Enrica Perucchietti - Gianluca Marletta
Governo Globale Che cosa si cela dietro il rischio di crollo dell’Eurozona, la cosiddetta “Primavera Araba”, l’uccisione di Osama bin Laden, la guerra in Libia, i cablogrammi di Wikileaks, l’attentato di Oslo e Utoja e l’insediamento del governo Monti? Che cosa lega l’omicidio di John Kennedy all’assassinio di Olof Palme? Come fanno eventi in apparenza così diversi e distanti ad avere un’origine comune? In questo saggio si svela per la prima volta in modo chiaro, completo e documentato, la storia segreta del Nuovo Ordine Mondiale, dalle sue origini a oggi: la genesi, l’ideologia e le tappe storiche, dalle origini della modernità all’attuale sfida militare che vede come terreno di battaglia il Medio Oriente. Chi ha coniato il termine e chi perpetua in segreto il disegno di instaurazione di un governo globale?

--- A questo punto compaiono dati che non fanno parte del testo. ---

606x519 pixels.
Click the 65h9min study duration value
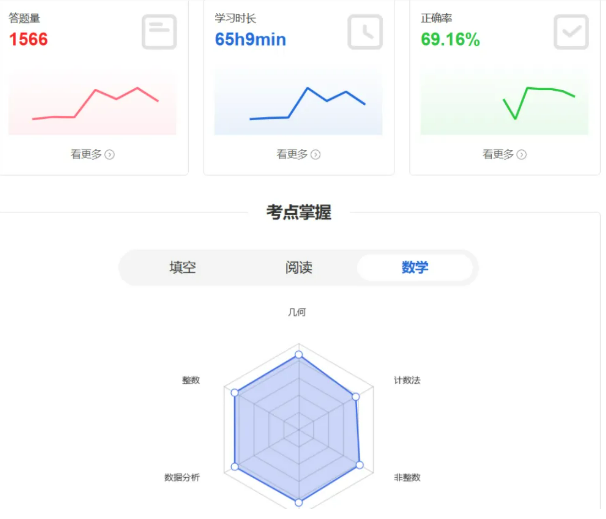tap(250, 40)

Quali interessi si nascondono dietro questo progetto? Che ruolo hanno i membri di affiliazioni e gruppi occulti che riuniscono i protagonisti della vita politica, economica e finanziaria globali? Quale disegno si nasconde dietro la diffusione della tossicodipendenza di massa, fenomeni inquietanti e criminali come il satanismo, certi movimenti “culturali”, o di “controcultura”, come la “rivoluzione” psichedelica? In questo gioco di equilibri, quale obiettivo nasconde il progetto di instaurazione di un Governo Globale che lungo il suo cammino assoggetta i Popoli, fa cadere nazioni e governi come pedine di un complesso domino di cui non si riesce a vedere il disegno complessivo?